As pollination is vital for the plants in the Brazilian rain forests, some plant species have developed pheromone mimicry to attract the drones of S. postica. Virgin S. postica queens have a mixture of 2-alkanols in the pheromones that attract the drones for mating. Many Orchidaceae species common in Brazilian rain forests, such as Mormolyca ringens, have a similar mixture of alkanes/alkenes that will attract those same drones to the flower. Following the attempted "copulation" of the drone with the flower, the chemical composition of the flower's mimicked pheromone changes so that it does not attract any more males.

===Pesticides===

One insecticide in Brazil is Fipronil which inhibits GABA receptors of the nervous system, resulting in seizures, paralysis, and death.
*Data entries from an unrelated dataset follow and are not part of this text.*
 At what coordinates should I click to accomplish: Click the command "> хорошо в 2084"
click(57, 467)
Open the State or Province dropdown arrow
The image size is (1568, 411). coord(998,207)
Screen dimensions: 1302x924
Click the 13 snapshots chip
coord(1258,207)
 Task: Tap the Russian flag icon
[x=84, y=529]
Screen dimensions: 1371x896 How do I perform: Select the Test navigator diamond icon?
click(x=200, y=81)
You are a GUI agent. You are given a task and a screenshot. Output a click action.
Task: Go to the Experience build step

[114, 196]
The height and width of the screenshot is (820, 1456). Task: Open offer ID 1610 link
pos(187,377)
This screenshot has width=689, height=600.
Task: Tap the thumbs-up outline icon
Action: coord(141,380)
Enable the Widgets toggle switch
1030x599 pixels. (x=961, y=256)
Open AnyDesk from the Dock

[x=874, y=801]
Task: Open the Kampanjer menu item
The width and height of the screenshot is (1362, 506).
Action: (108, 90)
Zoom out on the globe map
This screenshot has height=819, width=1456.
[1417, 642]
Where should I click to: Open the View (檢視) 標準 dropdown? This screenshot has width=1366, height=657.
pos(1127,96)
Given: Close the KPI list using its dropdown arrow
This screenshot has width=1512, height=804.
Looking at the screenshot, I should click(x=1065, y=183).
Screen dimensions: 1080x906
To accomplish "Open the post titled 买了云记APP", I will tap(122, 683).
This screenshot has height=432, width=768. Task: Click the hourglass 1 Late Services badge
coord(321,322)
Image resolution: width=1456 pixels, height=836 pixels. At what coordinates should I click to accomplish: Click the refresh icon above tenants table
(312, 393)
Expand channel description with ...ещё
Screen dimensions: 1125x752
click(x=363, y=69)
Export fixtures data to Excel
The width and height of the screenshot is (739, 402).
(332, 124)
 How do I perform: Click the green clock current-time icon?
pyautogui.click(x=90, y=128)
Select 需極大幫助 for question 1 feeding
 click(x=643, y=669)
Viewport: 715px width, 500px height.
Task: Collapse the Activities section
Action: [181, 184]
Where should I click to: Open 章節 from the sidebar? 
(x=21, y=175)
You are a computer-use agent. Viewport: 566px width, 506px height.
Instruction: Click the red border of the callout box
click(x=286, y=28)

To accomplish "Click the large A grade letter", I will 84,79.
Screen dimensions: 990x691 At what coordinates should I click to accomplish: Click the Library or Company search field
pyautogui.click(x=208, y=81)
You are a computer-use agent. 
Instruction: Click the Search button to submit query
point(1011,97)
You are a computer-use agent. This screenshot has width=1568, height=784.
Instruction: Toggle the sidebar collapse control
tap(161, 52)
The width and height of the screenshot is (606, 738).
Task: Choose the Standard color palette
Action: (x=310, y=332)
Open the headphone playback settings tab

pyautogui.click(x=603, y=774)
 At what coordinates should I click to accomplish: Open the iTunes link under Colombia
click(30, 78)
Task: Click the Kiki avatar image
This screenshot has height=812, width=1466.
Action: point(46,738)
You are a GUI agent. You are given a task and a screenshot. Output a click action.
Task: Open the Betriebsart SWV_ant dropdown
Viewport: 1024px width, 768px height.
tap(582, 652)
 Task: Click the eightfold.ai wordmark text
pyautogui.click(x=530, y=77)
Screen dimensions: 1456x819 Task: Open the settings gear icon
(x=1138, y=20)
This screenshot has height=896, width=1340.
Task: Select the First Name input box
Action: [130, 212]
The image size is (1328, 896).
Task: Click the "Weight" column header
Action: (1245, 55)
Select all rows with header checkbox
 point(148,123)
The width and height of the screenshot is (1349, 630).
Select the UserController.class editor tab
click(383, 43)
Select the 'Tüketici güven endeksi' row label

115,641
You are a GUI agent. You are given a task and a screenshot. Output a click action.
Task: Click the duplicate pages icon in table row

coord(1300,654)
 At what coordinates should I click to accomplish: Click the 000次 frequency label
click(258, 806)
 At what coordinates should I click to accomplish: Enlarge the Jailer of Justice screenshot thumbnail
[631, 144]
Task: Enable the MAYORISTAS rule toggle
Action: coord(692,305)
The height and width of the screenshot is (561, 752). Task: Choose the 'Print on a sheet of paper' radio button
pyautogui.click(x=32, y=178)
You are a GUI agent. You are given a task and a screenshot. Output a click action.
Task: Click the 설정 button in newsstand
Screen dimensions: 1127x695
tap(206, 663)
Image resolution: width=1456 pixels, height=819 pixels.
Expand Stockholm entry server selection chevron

S. postica is in contact with Fipronil which is extremely toxic to bees. Compared to other bees, S. postica tolerate higher doses of Fipronil, but the toxicity is still high. Another toxic insecticide widely used in Brazil is Imidacloprid. Similar to Fipronil, S. postica are relatively more tolerant of this insecticide. The route of intoxication is very important in determining how lethal Imidacloprid is to the S. postica bees. Imidacloprid is significantly more toxic to S. postica through topical exposure compared to consumption of the insecticide. The increase in use of pesticides could cause a decline in pollinators like S. postica hurting the environments of Brazil.

===Antiviral properties===

Scaptotrigona postica creates propolis with plant secretions, saliva, and wax. It seals the nest but also has significant antiviral properties. The propolis from S. postica reduces production of pocornavirus 64-fold, production of influenza virus 32-fold, and production of measles virus 8-fold. It can decrease the replication of rubella virus at a rate of 10^{3}.